CAMBRIDGE, Mass. — Zai Lab Limited said the U.S. Food and Drug Administration has granted Fast Track designation to zocilurtatug pelitecan, an antibody-drug conjugate being developed for extrapulmonary neuroendocrine carcinomas.
Zocilurtatug pelitecan, also known as zoci and formerly ZL-1310, targets Delta-like ligand 3, or DLL3. The FDA designation covers treatment of extrapulmonary neuroendocrine carcinomas following progression after standard first-line therapy.
Extrapulmonary neuroendocrine carcinomas are aggressive cancers with poor prognosis, no targeted therapies and no approved standard of care in previously treated disease, according to the company. Zai Lab said the disease affects about 100,000 people worldwide.
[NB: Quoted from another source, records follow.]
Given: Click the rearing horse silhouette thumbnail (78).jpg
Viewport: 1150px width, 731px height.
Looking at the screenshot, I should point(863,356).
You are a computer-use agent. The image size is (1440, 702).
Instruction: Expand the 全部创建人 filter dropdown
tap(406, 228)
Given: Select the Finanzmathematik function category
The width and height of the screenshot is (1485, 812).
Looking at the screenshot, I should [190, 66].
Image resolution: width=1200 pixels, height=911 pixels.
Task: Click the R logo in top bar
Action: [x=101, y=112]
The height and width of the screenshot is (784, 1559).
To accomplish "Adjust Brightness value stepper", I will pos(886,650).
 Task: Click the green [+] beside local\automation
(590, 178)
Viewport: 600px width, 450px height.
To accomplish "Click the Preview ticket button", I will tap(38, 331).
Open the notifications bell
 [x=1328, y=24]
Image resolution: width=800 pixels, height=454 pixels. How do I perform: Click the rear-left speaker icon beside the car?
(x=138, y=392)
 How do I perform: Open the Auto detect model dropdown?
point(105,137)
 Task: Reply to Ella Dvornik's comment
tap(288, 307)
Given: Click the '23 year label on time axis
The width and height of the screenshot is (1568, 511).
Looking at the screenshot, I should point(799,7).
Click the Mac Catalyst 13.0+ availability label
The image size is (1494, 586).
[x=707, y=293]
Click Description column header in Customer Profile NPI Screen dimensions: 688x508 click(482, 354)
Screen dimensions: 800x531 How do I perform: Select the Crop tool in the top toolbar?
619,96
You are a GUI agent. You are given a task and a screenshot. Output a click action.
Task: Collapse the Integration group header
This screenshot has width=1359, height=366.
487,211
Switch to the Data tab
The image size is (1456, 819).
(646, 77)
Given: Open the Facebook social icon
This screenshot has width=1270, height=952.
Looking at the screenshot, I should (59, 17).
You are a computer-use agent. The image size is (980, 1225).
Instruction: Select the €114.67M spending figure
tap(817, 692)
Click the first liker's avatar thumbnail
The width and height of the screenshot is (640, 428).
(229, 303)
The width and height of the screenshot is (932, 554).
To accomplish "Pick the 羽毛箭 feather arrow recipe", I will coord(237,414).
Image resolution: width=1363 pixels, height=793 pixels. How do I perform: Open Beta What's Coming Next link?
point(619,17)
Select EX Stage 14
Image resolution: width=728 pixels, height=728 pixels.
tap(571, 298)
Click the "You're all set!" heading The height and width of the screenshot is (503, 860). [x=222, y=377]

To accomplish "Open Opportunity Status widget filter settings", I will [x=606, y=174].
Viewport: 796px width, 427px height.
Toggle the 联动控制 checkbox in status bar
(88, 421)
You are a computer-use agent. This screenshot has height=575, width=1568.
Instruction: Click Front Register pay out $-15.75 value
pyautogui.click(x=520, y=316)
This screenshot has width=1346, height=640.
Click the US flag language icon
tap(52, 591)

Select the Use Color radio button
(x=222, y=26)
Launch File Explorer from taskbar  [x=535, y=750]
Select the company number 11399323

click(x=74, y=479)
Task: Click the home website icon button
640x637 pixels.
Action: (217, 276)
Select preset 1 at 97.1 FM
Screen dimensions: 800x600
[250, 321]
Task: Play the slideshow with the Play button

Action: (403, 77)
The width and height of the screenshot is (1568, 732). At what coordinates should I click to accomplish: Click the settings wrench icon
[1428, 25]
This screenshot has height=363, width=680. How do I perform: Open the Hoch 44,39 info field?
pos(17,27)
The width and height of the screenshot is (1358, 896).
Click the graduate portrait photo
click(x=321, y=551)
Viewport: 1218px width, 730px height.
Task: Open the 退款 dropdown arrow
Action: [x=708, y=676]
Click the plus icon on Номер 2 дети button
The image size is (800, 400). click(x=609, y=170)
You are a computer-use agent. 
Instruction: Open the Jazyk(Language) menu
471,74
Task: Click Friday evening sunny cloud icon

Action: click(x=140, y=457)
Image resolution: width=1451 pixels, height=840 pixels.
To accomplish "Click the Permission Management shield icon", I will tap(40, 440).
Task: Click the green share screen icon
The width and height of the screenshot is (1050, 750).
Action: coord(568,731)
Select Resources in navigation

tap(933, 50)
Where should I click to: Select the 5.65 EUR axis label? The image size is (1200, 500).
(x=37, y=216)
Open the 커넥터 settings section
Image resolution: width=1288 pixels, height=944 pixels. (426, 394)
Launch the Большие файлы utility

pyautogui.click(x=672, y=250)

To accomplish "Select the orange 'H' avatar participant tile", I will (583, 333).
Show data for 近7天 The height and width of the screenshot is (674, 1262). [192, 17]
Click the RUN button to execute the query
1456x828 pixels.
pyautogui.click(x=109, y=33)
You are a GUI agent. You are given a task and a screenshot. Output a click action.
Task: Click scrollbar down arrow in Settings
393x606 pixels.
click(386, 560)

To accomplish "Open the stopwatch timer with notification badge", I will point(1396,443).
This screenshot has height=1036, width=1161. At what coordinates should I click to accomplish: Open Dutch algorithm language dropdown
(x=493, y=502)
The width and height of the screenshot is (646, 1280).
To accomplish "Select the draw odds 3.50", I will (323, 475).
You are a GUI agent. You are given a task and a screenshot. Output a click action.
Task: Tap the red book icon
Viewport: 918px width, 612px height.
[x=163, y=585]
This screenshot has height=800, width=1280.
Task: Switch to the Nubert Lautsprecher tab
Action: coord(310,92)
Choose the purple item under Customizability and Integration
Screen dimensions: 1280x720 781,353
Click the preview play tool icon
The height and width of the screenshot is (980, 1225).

“This is the second FDA Fast Track Designation for zoci, underscoring the significant potential of this investigational medication to provide an important new treatment option for patients with difficult-to-treat cancers that have few available therapies,” said Rafael G. Amado, M.D., President, Head of Global Research and Development at Zai Lab. “This designation will support our efforts to advance this novel therapy through clinical development with both the speed and quality that define our approach. We are actively engaging with health authorities on a registrational plan for epNECs.”
Zai Lab recently reported preliminary data from an ongoing registration-enabling multicenter Phase 1b/2 clinical trial of zoci in patients with extrapulmonary neuroendocrine carcinoma and other selected solid tumors. The data were presented at the American Association for Cancer Research Annual Meeting 2026.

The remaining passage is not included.